◆ PROBLEM DETAILS:
Keep only those lines of the records that include the string "will".

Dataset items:
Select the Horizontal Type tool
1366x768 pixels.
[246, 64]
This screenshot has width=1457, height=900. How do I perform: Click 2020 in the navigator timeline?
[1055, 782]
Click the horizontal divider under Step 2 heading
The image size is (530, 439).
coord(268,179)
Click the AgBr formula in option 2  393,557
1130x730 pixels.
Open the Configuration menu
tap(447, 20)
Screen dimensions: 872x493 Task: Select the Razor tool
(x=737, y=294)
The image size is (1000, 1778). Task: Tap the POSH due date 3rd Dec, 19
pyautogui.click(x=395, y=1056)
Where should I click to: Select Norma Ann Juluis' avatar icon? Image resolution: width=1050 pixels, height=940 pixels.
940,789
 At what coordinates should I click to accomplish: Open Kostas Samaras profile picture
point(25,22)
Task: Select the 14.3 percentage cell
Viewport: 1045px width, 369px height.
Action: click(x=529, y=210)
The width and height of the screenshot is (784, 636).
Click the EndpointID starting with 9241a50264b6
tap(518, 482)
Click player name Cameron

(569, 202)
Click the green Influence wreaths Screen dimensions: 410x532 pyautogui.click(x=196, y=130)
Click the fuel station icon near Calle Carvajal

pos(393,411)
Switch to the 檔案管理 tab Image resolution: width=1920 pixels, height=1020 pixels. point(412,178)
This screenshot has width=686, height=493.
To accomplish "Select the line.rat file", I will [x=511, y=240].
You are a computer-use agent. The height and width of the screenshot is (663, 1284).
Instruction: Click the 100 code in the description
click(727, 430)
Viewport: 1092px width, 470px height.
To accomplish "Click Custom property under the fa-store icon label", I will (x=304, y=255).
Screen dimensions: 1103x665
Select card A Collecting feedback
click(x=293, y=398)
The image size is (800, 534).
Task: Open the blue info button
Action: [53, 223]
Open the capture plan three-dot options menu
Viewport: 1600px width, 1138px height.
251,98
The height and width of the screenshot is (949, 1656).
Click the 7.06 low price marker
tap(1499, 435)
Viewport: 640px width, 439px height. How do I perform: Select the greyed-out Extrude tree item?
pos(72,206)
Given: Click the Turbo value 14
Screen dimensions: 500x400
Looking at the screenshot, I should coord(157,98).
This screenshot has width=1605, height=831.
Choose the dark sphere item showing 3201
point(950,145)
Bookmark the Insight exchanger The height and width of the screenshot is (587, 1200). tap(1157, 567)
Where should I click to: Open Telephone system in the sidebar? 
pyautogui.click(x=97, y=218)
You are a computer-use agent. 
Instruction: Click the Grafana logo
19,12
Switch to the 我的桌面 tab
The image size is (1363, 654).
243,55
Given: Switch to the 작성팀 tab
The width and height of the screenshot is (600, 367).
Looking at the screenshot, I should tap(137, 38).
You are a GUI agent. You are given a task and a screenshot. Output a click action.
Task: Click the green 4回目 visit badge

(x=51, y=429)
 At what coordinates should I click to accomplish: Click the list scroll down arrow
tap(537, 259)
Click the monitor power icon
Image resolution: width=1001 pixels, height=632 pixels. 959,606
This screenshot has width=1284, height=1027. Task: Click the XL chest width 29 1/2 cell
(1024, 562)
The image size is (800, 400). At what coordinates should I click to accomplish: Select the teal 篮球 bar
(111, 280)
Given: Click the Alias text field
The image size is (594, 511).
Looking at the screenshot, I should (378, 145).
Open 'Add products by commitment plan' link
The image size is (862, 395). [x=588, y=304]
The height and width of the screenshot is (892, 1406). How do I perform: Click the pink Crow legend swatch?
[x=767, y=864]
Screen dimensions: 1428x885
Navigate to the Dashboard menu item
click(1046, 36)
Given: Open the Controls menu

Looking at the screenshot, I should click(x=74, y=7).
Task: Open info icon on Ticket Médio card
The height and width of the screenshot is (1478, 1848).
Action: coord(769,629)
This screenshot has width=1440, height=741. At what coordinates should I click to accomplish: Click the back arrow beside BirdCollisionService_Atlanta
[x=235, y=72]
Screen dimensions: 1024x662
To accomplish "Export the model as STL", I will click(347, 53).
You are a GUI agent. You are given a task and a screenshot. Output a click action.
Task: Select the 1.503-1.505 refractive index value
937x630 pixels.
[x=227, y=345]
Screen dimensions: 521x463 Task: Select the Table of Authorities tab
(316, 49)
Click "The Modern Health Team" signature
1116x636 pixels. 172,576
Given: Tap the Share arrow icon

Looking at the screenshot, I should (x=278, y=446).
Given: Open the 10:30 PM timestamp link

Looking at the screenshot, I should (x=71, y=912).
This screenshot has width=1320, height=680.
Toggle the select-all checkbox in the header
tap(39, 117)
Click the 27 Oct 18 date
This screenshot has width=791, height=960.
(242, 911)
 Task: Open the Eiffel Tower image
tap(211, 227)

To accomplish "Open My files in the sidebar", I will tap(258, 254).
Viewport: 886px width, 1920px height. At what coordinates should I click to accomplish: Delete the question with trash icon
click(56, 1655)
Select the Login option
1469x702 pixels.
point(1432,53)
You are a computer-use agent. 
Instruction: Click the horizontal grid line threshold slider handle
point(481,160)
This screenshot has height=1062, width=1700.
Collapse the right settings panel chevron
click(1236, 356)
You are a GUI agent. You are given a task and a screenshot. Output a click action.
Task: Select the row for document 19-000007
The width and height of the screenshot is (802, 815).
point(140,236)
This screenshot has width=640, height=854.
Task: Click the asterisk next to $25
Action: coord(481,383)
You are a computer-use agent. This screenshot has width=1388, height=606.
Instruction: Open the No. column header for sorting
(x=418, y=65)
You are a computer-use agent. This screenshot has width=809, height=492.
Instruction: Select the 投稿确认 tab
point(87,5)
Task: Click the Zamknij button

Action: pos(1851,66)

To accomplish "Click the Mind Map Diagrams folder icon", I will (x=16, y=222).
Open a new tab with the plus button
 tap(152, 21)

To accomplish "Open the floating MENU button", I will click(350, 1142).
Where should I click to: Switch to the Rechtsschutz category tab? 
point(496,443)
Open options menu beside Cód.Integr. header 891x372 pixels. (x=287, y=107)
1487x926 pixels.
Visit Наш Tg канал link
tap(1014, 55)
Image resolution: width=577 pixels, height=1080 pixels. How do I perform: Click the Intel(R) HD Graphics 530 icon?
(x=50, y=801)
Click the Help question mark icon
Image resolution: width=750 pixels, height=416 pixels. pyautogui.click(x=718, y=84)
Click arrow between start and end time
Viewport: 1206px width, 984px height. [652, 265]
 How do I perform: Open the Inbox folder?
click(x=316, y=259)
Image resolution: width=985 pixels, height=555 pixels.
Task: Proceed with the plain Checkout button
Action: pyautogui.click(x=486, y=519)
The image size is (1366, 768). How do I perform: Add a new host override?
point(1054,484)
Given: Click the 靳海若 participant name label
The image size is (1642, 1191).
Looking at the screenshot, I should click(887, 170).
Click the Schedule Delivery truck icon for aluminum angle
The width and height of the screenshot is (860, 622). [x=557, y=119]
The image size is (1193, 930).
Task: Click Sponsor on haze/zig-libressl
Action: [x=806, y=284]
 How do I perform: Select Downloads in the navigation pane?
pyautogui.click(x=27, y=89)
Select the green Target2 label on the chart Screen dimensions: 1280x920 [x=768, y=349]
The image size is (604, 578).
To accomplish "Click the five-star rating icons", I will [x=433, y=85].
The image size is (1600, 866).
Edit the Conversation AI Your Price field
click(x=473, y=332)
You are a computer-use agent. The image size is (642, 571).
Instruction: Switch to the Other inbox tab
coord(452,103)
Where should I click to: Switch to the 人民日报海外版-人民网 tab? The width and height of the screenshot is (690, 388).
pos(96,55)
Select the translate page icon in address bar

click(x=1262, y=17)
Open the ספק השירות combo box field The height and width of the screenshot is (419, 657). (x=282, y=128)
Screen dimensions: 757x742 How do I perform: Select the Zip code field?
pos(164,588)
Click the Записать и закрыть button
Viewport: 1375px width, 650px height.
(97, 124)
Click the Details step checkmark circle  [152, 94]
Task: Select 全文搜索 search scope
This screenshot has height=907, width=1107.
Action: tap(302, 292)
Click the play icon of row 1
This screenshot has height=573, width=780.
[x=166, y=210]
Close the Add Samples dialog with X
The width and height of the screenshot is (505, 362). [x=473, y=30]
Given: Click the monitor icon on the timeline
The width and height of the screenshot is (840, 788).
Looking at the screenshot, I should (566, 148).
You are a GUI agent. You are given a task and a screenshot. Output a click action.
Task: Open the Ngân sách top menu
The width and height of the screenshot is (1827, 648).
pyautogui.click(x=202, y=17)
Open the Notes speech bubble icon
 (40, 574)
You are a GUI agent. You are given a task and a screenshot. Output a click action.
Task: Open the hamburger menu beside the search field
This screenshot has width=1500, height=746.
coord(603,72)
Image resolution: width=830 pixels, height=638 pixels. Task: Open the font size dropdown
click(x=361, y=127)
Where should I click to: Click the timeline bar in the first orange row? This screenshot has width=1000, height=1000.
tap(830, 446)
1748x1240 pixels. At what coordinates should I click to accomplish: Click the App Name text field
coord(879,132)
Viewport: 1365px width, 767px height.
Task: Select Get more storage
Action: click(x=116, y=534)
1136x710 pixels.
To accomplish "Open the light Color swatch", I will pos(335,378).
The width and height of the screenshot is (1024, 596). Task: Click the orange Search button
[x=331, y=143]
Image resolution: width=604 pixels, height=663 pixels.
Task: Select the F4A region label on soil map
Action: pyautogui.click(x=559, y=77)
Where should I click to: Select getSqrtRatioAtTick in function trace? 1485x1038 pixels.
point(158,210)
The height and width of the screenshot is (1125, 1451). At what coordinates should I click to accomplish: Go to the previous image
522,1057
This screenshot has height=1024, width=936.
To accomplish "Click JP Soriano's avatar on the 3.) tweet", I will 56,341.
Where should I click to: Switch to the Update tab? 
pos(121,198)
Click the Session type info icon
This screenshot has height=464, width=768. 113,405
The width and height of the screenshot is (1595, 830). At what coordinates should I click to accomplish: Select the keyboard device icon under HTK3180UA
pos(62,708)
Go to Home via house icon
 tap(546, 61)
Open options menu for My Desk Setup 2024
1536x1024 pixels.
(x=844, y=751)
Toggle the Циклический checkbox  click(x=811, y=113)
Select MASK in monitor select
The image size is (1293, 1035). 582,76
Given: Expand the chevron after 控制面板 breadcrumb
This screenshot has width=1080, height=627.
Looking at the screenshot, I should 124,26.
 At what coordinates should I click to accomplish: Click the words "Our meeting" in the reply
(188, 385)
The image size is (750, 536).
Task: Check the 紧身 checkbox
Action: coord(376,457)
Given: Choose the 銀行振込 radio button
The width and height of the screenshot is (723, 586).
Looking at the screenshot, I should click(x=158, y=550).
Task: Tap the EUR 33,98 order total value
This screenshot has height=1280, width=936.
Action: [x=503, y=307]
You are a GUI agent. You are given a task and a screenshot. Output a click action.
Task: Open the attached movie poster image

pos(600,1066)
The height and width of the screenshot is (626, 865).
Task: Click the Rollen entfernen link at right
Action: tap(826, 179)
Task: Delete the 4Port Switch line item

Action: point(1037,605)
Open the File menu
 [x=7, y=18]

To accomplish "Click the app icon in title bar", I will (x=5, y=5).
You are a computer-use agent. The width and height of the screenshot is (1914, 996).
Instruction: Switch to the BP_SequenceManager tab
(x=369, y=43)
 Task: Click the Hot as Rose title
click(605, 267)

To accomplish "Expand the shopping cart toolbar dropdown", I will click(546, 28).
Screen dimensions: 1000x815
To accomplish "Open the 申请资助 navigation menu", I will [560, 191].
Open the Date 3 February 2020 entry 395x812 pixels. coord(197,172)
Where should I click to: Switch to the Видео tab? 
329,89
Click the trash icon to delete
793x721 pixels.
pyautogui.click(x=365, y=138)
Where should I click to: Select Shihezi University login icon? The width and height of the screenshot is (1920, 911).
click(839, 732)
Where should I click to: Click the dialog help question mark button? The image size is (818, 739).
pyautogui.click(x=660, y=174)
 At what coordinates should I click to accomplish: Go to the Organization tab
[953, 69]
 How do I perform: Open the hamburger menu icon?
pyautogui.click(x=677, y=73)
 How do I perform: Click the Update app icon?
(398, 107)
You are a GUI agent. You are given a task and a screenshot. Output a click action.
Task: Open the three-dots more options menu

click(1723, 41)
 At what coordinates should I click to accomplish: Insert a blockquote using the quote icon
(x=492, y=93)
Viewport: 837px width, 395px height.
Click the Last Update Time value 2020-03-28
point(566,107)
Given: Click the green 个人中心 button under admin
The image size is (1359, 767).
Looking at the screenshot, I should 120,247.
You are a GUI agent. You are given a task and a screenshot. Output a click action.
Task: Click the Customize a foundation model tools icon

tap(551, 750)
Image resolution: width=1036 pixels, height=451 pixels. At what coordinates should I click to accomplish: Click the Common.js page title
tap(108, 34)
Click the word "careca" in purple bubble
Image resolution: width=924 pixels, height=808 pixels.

◆ EXERCISE ANSWER:
To accomplish "Select the line.rat file", I will [x=511, y=240].
To accomplish "Click Custom property under the fa-store icon label", I will (x=304, y=255).
To accomplish "Export the model as STL", I will click(347, 53).
To accomplish "Open My files in the sidebar", I will tap(258, 254).
To accomplish "Click the Mind Map Diagrams folder icon", I will (x=16, y=222).
To accomplish "Open the floating MENU button", I will click(350, 1142).
To accomplish "Click the five-star rating icons", I will [x=433, y=85].
To accomplish "Open the light Color swatch", I will pos(335,378).
To accomplish "Click JP Soriano's avatar on the 3.) tweet", I will 56,341.
To accomplish "Click the app icon in title bar", I will (x=5, y=5).
To accomplish "Expand the shopping cart toolbar dropdown", I will click(546, 28).
To accomplish "Open the 申请资助 navigation menu", I will [560, 191].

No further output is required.